14. Mission Ice Cream
Chapter 14
Mission Ice Cream
Vanessa
T he moment I left the car, I felt a near overwhelming sadness. When he turned up at the Chinese restaurant tomorrow night, he would soon find that I no longer lived here.
I released a heavy sigh as I made my way out the door, saying goodbye to my old landlady, Mrs. Won, after first accepting the carton of some noodles and pork steamed dumplings.
She was good to me after all that had happened with my ex and when I could no longer pay my rent, giving me enough time to deal with it. And well, I did miss the discounted Chinese food. My stomach rumbled at just the thought of getting it home to eat, a thought that soured when I realized I would never see Victor again.
At first, I had given him the wrong address simply because I didn't yet trust him with knowing where I lived. But I had done so thinking I would get his number. However, the car journey had given me the clarity I had needed, despite hating the realization it had brought me to. Because we lived completely different lives, and his was one I didn't want to taint with the mess that was my broken life.
So, as I walked down the street, heading to where I actually lived, I couldn't help but think back to our conversation.
"You are no idiot, Vanessa, for giving someone the chance to change is not a failing for the hopeful, it is only foolish to those who chose not to take it. Especially given the incentive, fucking foolish indeed."
The playback of this in my mind actually brought tears to my eyes and this time, I let them fall. I hadn't lied when I told him this was one of the nicest things anyone had ever said to me. Why then had I walked away without even asking for his last name? Without a number or anything? Of course, if I really did want to go on the date, then I could simply be waiting outside the restaurant at seven like he would be expecting.
I spent most of the night tossing and turning, changing my mind a hundred times at least. To the point that I was still doing so the next day, going through the motions at work, while asking myself what I would wear if I did. Even that only ended up adding to the reasons that I shouldn't go because quite honestly, I wouldn't have a single thing to wear. I didn't even own a dress.
No, the bastard had stolen most of my clothes and left me with the dregs he wouldn't have been able to sell on eBay.
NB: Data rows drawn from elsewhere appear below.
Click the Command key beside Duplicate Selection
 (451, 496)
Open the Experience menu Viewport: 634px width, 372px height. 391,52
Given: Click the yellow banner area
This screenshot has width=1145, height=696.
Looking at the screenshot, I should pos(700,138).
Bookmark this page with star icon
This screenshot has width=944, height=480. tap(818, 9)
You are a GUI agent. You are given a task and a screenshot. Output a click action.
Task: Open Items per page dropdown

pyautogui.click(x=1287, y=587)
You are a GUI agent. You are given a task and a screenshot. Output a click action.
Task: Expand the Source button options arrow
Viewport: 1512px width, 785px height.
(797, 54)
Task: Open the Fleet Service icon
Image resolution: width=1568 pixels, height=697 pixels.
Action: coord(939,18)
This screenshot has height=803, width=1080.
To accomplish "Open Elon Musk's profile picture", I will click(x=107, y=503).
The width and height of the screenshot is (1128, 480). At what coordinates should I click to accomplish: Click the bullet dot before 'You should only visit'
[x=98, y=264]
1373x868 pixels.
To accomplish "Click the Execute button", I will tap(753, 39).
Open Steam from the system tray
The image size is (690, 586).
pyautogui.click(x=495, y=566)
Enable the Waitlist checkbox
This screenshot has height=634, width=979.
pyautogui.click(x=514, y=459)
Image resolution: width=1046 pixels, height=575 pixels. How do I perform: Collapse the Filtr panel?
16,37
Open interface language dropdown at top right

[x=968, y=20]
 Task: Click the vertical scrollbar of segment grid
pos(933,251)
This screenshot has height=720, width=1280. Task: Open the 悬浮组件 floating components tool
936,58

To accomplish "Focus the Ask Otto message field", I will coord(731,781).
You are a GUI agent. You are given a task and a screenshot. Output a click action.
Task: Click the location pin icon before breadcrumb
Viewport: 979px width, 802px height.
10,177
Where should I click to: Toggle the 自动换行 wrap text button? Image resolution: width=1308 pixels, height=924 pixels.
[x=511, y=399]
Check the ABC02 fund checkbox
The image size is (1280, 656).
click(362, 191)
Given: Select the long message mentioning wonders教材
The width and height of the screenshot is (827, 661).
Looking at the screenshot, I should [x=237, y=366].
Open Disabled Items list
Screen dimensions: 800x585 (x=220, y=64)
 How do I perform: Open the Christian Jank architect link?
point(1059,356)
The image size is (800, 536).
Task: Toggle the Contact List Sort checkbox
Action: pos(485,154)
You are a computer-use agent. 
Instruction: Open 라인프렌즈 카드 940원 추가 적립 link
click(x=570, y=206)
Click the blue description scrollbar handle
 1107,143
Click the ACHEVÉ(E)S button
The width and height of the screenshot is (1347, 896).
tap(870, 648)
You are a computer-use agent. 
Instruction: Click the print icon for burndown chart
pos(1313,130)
I had blamed it on the addiction, when the truth was that it was all about the void of where a heart should be. He had used me from the start, knowing that I was a clean slate with a good credit record. I had a little nest egg because I had saved every penny left over when I could. I'd once had a decent job, working as a manager of a stationary store and had been trusted with the keys. I had been cashing out while he waited for me to finish and lock up, then the next day I got called into work.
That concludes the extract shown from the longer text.